The Battle for Murphy’s Ridge
Suddenly the silence was interrupted. “Sssssssst. Sssssssst.” It was Lieutenant Murphy’s warning sound—a familiar one to his men. He began calling out orders, among them instructions to Dietz to call for immediate reinforcements from HQ. As Murphy directed the team’s attention up the mountain, they saw about eighty to one hundred heavily armed Taliban fighters, each with an AK-47 pointed in their direction and several carrying launchers for the all-too-familiar shoulder-fired rocket-propelled grenades (RPGs). Within minutes the Taliban worked their way down the mountain on three sides, including the team’s left and right flanks. The team was sure that Axelson and Dietz’s position had in all likelihood not been compromised, but the same could not be said about Murphy and Luttrell’s. If spotted, they were trapped, with the only avenue of escape down the near-vertical nine thousand feet to the open valley below.
Up to this point, no shots had been fired. Dietz established radio contact with the J-bad communications center just as gunfire finally erupted and the sound of AK-47s filled the mountain air. A fierce firefight ensued between the four SEALs and the much larger enemy force. J-bad relayed the information to Bagram. Despite being flanked on both sides, the SEALs kept fighting. However, the sheer number of Taliban closing in on them, as well as the intensity of the gunfire and the frequent explosions of RPGs, made remaining in their current position impossible.

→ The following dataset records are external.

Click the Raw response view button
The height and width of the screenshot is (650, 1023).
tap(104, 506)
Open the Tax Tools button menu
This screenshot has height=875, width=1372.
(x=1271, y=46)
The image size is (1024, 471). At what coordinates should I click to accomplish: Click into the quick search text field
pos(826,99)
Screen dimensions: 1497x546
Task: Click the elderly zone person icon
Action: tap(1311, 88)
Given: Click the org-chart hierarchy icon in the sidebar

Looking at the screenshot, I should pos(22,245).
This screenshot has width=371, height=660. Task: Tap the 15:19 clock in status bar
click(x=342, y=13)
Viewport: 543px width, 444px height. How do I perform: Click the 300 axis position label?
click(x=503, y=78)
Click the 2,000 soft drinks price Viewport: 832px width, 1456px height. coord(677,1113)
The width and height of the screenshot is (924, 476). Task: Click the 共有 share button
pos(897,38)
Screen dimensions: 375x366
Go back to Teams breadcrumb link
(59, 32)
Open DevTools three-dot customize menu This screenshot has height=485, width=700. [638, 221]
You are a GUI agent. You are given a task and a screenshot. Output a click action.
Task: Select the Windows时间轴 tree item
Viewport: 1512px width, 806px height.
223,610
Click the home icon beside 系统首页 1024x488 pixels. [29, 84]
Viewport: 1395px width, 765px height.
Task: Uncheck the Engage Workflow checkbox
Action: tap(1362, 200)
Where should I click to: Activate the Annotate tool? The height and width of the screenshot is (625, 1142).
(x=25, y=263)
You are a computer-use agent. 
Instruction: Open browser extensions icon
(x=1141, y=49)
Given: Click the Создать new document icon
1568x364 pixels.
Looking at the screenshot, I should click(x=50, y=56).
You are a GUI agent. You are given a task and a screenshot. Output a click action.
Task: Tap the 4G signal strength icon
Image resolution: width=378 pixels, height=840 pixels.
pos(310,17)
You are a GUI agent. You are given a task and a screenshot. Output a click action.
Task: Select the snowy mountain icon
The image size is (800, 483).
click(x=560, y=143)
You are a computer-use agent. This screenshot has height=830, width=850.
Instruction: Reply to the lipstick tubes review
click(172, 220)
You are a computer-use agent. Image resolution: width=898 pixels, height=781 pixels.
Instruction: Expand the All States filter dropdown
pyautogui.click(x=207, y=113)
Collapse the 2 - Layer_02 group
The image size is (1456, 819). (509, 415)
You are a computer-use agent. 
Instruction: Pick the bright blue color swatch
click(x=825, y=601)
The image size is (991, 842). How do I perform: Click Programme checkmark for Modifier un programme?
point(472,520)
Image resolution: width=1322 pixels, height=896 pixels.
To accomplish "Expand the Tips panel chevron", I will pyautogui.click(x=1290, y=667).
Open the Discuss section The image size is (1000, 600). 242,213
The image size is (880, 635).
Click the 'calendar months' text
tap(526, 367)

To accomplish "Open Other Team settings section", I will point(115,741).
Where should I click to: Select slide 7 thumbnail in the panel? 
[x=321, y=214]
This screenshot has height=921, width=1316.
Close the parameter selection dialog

Nearly thirty minutes into the firefight, Dietz and Axelson had each received multiple wounds and Murphy had suffered a bullet wound to the abdomen. The wounded men began bounding down the mountain’s steep sides, making blind leaps of thirty to fifty feet into the trees, rocks, boulders, and thick shrubbery below, all the while providing each other with alternating cover fire. During their leaps downward, each man had lost his rucksack and Luttrell all of his medical supplies.
About forty-five minutes into the fight, the severely wounded Dietz sought open air space to place another distress call back to the base, but before he completed his call, he suffered another gunshot wound, this one to his right hand, shattering his thumb. Their ammunition was running low, and Dietz, Axelson, and
Murphy had been severely wounded by gunfire or RPG rounds. Someone yelled, “I’m hit!” Murphy yelled back, “We’re all hit! Keep moving!”
5
“Iron-Souled Warrior”
More than an hour into the fight, Dietz was dead and Axelson was suffering from multiple gunshot wounds, including one in his head. Despite being severely wounded with multiple gunshot wounds himself, Lieutenant Michael Murphy, in a last-ditch effort to save his men, broke cover and deliberately walked onto open ground in one final attempt to acquire a cell-phone signal. Recognizing the desperate condition of his team, he made the conscious decision that the only way any of his men were going to survive was to call in reinforcements. And the only way to do that in this rugged mountain terrain was to get to open ground, regardless of the cost.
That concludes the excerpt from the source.